Recently, the use of mobile devices has exceeded the use of personal computers. The malicious programs used to disrupt the systems on personal computers show up in a similar way on mobile devices, for example on the Android™ operating system on smartphones or tablet computers. The widespread problem of malicious programs causes the users of mobile devices to be exposed to malware threats, and fast polymorphism forces antivirus software developers to constantly be alert to ensure their users' safety against electronic attacks in the form of malware.
Malicious software detection techniques play an important role in the defense of information security. The fast polymorphism of malware has developed into a variety of disguises, making a precise detection method a necessity. The major malware detection methods on personal computer systems can be categorized into static analysis and dynamic analysis.

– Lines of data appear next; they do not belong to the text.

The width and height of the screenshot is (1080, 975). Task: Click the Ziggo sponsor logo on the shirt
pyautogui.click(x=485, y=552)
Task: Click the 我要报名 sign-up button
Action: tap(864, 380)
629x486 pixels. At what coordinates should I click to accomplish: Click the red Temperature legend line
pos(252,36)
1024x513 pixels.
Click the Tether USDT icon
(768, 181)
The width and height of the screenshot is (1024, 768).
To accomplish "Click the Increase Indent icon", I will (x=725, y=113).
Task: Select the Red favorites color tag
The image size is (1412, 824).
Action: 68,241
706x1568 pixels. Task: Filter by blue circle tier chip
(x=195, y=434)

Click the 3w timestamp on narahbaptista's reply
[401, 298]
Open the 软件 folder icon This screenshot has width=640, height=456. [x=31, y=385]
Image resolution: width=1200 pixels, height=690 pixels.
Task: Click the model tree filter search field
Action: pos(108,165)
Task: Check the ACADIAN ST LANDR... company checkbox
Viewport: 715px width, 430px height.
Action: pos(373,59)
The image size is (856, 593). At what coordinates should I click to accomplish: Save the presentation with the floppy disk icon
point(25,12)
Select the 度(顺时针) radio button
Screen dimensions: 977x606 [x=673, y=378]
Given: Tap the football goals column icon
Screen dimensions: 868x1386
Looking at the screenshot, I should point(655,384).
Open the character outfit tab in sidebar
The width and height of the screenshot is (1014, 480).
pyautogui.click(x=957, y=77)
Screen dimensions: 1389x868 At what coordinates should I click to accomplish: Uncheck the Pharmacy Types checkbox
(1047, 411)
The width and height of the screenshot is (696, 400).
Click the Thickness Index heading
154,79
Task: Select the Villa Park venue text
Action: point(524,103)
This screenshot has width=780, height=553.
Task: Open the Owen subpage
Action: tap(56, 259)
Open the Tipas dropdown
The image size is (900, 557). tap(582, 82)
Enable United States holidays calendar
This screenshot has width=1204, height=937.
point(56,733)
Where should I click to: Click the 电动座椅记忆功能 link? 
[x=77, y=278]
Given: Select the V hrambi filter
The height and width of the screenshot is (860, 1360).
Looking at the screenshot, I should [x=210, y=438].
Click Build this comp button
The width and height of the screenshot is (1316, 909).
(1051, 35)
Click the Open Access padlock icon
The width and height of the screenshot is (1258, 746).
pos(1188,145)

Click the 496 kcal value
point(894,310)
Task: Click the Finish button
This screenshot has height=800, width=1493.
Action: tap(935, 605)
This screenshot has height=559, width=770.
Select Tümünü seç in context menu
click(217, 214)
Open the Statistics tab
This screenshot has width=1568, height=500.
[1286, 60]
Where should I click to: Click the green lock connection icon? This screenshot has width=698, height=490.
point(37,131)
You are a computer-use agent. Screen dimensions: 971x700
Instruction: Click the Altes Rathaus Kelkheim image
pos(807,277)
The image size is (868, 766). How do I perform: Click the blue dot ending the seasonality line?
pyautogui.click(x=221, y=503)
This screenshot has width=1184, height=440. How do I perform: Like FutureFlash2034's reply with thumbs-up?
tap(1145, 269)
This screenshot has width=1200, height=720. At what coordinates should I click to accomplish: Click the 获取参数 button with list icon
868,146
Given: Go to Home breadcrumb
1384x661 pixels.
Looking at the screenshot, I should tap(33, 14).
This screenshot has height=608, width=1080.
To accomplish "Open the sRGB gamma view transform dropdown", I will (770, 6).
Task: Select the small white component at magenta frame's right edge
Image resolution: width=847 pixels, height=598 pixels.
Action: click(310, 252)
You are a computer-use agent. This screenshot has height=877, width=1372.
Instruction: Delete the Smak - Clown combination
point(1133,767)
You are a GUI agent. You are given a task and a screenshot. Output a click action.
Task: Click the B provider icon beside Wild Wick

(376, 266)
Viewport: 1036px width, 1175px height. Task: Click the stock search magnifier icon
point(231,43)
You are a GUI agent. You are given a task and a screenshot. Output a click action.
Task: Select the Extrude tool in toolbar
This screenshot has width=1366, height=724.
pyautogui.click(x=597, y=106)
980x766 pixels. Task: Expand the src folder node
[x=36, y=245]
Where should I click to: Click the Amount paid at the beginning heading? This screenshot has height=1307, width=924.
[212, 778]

Static analysis models the structural characteristics by extracting the control procedure of the pending program; however, benign program characteristics constantly appear in malicious program characteristics, which cause a great deal of concealment about the technique. Dynamic analysis monitors and models the runtime of the pending program, and is a common technique; however, this technique is conditioned on the quality of the simulation by the simulator in the mobile device, there is no way to observe the interaction between the malicious program and the telecom service, and there is no way to observe the interaction between the malicious program and specific elements in the mobile device.
US 20120222120 discloses a trigger action by monitoring an Application Program Interface (API) to detect malicious behavior. In this patent, the malware detection on personal computers can be applied to mobile devices. However, the instruction set in mobile devices is generally included together with the common sequence of instructions in the system. Hence, the analysis of whether the application is a malware program faces low accuracy issues either by comparing the flow graph of the malware pattern file or the flow graph of the extracted action. If the common sequences of instructions in the system are not removed from malware programs, a false alert message may easily occur.
US 20120072988 discloses a model generated during a controlled procedure and data flow in the collection of a malware program, and applies the model to detect unknown programs. This patent further provides a new technique “super block” for a more firmly built flow graph model, but this patent does not resolve interference issues constructed by the common sequences of instruction in the malware program and the system.
US 20100011441 discloses preprocessed computer programs to remove obfuscation that might prevent the detection of embedded malware to strengthen the accuracy of detection. The main purposes of this patent are unpacking of encrypted malware and reordering of the malware into a standard form. However, this patent does not resolve interference issues constructed by the common sequences of instructions in the malware program and the system.
U.S. Pat. No. 8,370,931B1 discloses a technique using dynamic behavior matching to detect malware programs. This patent designs an algorism to determine whether the system behavior is suspicious by matching sets of rules to system events caused by a particular process.
U.S. Pat. No. 8,266,698B1 discloses a technique using dynamic behavior matching to detect malware programs. This patent collects the behavioral characteristics of the users and designs an algorism to determine whether the executing application is a malware threat.
Among the aforementioned prior arts, all the semantics models of the malware program contain other normal and benign programs. As a result, the detection may not be precise enough.
In order to overcome the drawbacks in the prior art, a computer-implemented method for distilling a malware program in a system is disclosed. The particular design in the present invention not only solves the problems described above, but is also easier to implement. Thus, the present invention has the utility for the industry.